* Task requirements *
To complete the exercise, write out all the data exactly.

* The input *

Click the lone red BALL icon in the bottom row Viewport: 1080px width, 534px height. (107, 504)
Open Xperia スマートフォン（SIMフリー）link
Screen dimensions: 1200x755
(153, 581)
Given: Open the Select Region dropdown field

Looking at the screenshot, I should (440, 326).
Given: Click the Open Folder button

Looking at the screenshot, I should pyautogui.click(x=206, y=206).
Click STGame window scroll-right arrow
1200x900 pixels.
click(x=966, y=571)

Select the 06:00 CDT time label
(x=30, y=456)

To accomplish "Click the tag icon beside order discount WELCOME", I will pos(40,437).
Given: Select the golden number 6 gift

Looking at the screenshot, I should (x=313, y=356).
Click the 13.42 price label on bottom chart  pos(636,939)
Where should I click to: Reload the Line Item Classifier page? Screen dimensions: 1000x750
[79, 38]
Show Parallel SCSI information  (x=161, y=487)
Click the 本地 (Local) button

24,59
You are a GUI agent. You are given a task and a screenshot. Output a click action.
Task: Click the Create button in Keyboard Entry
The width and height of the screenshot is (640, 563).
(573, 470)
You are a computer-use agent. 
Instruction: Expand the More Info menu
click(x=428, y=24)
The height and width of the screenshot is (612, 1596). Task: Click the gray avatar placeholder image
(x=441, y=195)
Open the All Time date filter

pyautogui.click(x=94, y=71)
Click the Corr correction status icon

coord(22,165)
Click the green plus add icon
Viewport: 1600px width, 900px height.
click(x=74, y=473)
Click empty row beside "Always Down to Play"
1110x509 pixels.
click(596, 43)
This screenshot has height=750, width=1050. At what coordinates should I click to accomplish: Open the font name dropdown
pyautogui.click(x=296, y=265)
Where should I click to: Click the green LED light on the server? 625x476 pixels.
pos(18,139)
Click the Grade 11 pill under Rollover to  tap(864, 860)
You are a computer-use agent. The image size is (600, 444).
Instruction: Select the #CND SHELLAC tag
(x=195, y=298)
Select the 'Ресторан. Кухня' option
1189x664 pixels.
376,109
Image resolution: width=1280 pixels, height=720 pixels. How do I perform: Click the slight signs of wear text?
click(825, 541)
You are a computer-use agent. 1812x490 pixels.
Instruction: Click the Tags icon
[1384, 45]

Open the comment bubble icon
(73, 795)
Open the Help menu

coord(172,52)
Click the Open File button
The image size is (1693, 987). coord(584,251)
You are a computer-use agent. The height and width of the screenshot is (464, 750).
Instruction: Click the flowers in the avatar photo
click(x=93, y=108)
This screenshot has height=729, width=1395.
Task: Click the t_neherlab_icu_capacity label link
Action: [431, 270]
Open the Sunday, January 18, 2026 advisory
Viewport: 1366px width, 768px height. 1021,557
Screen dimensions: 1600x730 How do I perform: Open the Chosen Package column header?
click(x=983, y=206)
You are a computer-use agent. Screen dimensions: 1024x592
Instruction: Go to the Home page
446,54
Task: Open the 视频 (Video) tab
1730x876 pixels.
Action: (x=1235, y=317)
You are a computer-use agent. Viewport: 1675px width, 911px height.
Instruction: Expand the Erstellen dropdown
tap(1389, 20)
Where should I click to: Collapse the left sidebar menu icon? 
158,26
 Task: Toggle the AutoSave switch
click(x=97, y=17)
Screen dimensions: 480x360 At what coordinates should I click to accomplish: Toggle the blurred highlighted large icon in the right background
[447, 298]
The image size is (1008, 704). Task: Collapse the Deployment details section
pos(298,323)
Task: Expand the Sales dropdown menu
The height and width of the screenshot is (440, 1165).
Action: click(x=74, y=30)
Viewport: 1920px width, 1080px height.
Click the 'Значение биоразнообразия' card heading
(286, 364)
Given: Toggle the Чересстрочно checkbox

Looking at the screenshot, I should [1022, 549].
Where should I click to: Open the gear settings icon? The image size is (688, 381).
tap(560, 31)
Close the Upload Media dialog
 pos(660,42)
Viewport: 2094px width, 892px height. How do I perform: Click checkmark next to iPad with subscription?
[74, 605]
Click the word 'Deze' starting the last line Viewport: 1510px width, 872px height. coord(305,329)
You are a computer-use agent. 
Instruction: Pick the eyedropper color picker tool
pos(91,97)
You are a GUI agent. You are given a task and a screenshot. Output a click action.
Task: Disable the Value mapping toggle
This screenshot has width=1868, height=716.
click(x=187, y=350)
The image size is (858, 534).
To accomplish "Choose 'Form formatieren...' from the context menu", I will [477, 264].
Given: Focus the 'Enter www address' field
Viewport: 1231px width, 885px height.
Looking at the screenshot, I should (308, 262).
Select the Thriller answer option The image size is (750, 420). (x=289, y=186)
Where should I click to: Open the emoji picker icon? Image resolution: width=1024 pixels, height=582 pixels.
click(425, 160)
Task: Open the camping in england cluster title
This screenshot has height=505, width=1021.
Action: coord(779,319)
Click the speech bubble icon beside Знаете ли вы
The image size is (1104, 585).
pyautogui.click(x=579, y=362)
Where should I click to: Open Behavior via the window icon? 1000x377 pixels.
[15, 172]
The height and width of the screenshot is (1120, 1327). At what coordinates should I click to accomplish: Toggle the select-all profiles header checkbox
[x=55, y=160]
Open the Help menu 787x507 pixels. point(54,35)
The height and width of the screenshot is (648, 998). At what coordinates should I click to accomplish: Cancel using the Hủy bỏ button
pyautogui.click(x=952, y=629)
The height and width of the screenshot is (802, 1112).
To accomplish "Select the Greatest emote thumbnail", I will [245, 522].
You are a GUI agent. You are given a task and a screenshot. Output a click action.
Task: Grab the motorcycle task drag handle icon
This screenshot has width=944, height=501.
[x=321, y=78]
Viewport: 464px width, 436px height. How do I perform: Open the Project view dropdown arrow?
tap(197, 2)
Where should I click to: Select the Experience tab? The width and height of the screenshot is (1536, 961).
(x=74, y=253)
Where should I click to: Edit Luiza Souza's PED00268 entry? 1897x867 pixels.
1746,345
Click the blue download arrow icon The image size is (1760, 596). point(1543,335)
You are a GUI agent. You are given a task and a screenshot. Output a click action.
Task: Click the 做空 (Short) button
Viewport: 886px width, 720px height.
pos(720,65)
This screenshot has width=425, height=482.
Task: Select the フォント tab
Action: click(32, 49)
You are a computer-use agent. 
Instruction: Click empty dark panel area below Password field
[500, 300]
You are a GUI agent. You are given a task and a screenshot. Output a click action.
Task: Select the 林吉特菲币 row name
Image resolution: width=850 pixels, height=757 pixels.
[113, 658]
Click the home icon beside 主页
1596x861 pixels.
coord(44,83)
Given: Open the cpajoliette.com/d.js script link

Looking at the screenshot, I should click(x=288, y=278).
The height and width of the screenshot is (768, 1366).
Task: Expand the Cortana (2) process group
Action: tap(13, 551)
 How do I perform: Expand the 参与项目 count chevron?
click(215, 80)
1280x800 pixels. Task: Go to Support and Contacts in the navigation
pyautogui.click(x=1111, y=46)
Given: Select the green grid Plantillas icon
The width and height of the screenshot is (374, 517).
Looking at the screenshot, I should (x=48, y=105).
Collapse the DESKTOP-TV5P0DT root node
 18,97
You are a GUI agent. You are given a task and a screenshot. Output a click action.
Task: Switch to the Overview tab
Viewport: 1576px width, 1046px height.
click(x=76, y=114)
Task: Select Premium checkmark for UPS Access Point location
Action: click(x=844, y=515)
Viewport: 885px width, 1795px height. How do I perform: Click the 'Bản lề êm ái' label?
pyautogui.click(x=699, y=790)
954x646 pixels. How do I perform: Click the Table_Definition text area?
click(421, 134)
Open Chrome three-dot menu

* Solution below *
Click the lone red BALL icon in the bottom row Viewport: 1080px width, 534px height. (107, 504)
Open Xperia スマートフォン（SIMフリー）link
Screen dimensions: 1200x755
(153, 581)
Given: Open the Select Region dropdown field

Looking at the screenshot, I should (440, 326).
Given: Click the Open Folder button

Looking at the screenshot, I should pyautogui.click(x=206, y=206).
Click STGame window scroll-right arrow
1200x900 pixels.
click(x=966, y=571)

Select the 06:00 CDT time label
(x=30, y=456)

To accomplish "Click the tag icon beside order discount WELCOME", I will pos(40,437).
Given: Select the golden number 6 gift

Looking at the screenshot, I should (x=313, y=356).
Click the 13.42 price label on bottom chart  pos(636,939)
Where should I click to: Reload the Line Item Classifier page? Screen dimensions: 1000x750
[79, 38]
Show Parallel SCSI information  (x=161, y=487)
Click the 本地 (Local) button

24,59
You are a GUI agent. You are given a task and a screenshot. Output a click action.
Task: Click the Create button in Keyboard Entry
The width and height of the screenshot is (640, 563).
(573, 470)
You are a computer-use agent. 
Instruction: Expand the More Info menu
click(x=428, y=24)
The height and width of the screenshot is (612, 1596). Task: Click the gray avatar placeholder image
(x=441, y=195)
Open the All Time date filter

pyautogui.click(x=94, y=71)
Click the Corr correction status icon

coord(22,165)
Click the green plus add icon
Viewport: 1600px width, 900px height.
click(x=74, y=473)
Click empty row beside "Always Down to Play"
1110x509 pixels.
click(596, 43)
This screenshot has height=750, width=1050. At what coordinates should I click to accomplish: Open the font name dropdown
pyautogui.click(x=296, y=265)
Where should I click to: Click the green LED light on the server? 625x476 pixels.
pos(18,139)
Click the Grade 11 pill under Rollover to  tap(864, 860)
You are a computer-use agent. The image size is (600, 444).
Instruction: Select the #CND SHELLAC tag
(x=195, y=298)
Select the 'Ресторан. Кухня' option
1189x664 pixels.
376,109
Image resolution: width=1280 pixels, height=720 pixels. How do I perform: Click the slight signs of wear text?
click(825, 541)
You are a computer-use agent. 1812x490 pixels.
Instruction: Click the Tags icon
[1384, 45]

Open the comment bubble icon
(73, 795)
Open the Help menu

coord(172,52)
Click the Open File button
The image size is (1693, 987). coord(584,251)
You are a computer-use agent. The height and width of the screenshot is (464, 750).
Instruction: Click the flowers in the avatar photo
click(x=93, y=108)
This screenshot has height=729, width=1395.
Task: Click the t_neherlab_icu_capacity label link
Action: [431, 270]
Open the Sunday, January 18, 2026 advisory
Viewport: 1366px width, 768px height. 1021,557
Screen dimensions: 1600x730 How do I perform: Open the Chosen Package column header?
click(x=983, y=206)
You are a computer-use agent. Screen dimensions: 1024x592
Instruction: Go to the Home page
446,54
Task: Open the 视频 (Video) tab
1730x876 pixels.
Action: (x=1235, y=317)
You are a computer-use agent. Viewport: 1675px width, 911px height.
Instruction: Expand the Erstellen dropdown
tap(1389, 20)
Where should I click to: Collapse the left sidebar menu icon? 
158,26
 Task: Toggle the AutoSave switch
click(x=97, y=17)
Screen dimensions: 480x360 At what coordinates should I click to accomplish: Toggle the blurred highlighted large icon in the right background
[447, 298]
The image size is (1008, 704). Task: Collapse the Deployment details section
pos(298,323)
Task: Expand the Sales dropdown menu
The height and width of the screenshot is (440, 1165).
Action: click(x=74, y=30)
Viewport: 1920px width, 1080px height.
Click the 'Значение биоразнообразия' card heading
(286, 364)
Given: Toggle the Чересстрочно checkbox

Looking at the screenshot, I should [1022, 549].
Where should I click to: Open the gear settings icon? The image size is (688, 381).
tap(560, 31)
Close the Upload Media dialog
 pos(660,42)
Viewport: 2094px width, 892px height. How do I perform: Click checkmark next to iPad with subscription?
[74, 605]
Click the word 'Deze' starting the last line Viewport: 1510px width, 872px height. coord(305,329)
You are a computer-use agent. 
Instruction: Pick the eyedropper color picker tool
pos(91,97)
You are a GUI agent. You are given a task and a screenshot. Output a click action.
Task: Disable the Value mapping toggle
This screenshot has width=1868, height=716.
click(x=187, y=350)
The image size is (858, 534).
To accomplish "Choose 'Form formatieren...' from the context menu", I will [477, 264].
Given: Focus the 'Enter www address' field
Viewport: 1231px width, 885px height.
Looking at the screenshot, I should (308, 262).
Select the Thriller answer option The image size is (750, 420). (x=289, y=186)
Where should I click to: Open the emoji picker icon? Image resolution: width=1024 pixels, height=582 pixels.
click(425, 160)
Task: Open the camping in england cluster title
This screenshot has height=505, width=1021.
Action: coord(779,319)
Click the speech bubble icon beside Знаете ли вы
The image size is (1104, 585).
pyautogui.click(x=579, y=362)
Where should I click to: Open Behavior via the window icon? 1000x377 pixels.
[15, 172]
The height and width of the screenshot is (1120, 1327). At what coordinates should I click to accomplish: Toggle the select-all profiles header checkbox
[x=55, y=160]
Open the Help menu 787x507 pixels. point(54,35)
The height and width of the screenshot is (648, 998). At what coordinates should I click to accomplish: Cancel using the Hủy bỏ button
pyautogui.click(x=952, y=629)
The height and width of the screenshot is (802, 1112).
To accomplish "Select the Greatest emote thumbnail", I will [245, 522].
You are a GUI agent. You are given a task and a screenshot. Output a click action.
Task: Grab the motorcycle task drag handle icon
This screenshot has width=944, height=501.
[x=321, y=78]
Viewport: 464px width, 436px height. How do I perform: Open the Project view dropdown arrow?
tap(197, 2)
Where should I click to: Select the Experience tab? The width and height of the screenshot is (1536, 961).
(x=74, y=253)
Where should I click to: Edit Luiza Souza's PED00268 entry? 1897x867 pixels.
1746,345
Click the blue download arrow icon The image size is (1760, 596). point(1543,335)
You are a GUI agent. You are given a task and a screenshot. Output a click action.
Task: Click the 做空 (Short) button
Viewport: 886px width, 720px height.
pos(720,65)
This screenshot has width=425, height=482.
Task: Select the フォント tab
Action: click(32, 49)
You are a computer-use agent. 
Instruction: Click empty dark panel area below Password field
[500, 300]
You are a GUI agent. You are given a task and a screenshot. Output a click action.
Task: Select the 林吉特菲币 row name
Image resolution: width=850 pixels, height=757 pixels.
[113, 658]
Click the home icon beside 主页
1596x861 pixels.
coord(44,83)
Given: Open the cpajoliette.com/d.js script link

Looking at the screenshot, I should click(x=288, y=278).
The height and width of the screenshot is (768, 1366).
Task: Expand the Cortana (2) process group
Action: tap(13, 551)
 How do I perform: Expand the 参与项目 count chevron?
click(215, 80)
1280x800 pixels. Task: Go to Support and Contacts in the navigation
pyautogui.click(x=1111, y=46)
Given: Select the green grid Plantillas icon
The width and height of the screenshot is (374, 517).
Looking at the screenshot, I should (x=48, y=105).
Collapse the DESKTOP-TV5P0DT root node
 18,97
You are a GUI agent. You are given a task and a screenshot. Output a click action.
Task: Switch to the Overview tab
Viewport: 1576px width, 1046px height.
click(x=76, y=114)
Task: Select Premium checkmark for UPS Access Point location
Action: click(x=844, y=515)
Viewport: 885px width, 1795px height. How do I perform: Click the 'Bản lề êm ái' label?
pyautogui.click(x=699, y=790)
954x646 pixels. How do I perform: Click the Table_Definition text area?
click(421, 134)
Open Chrome three-dot menu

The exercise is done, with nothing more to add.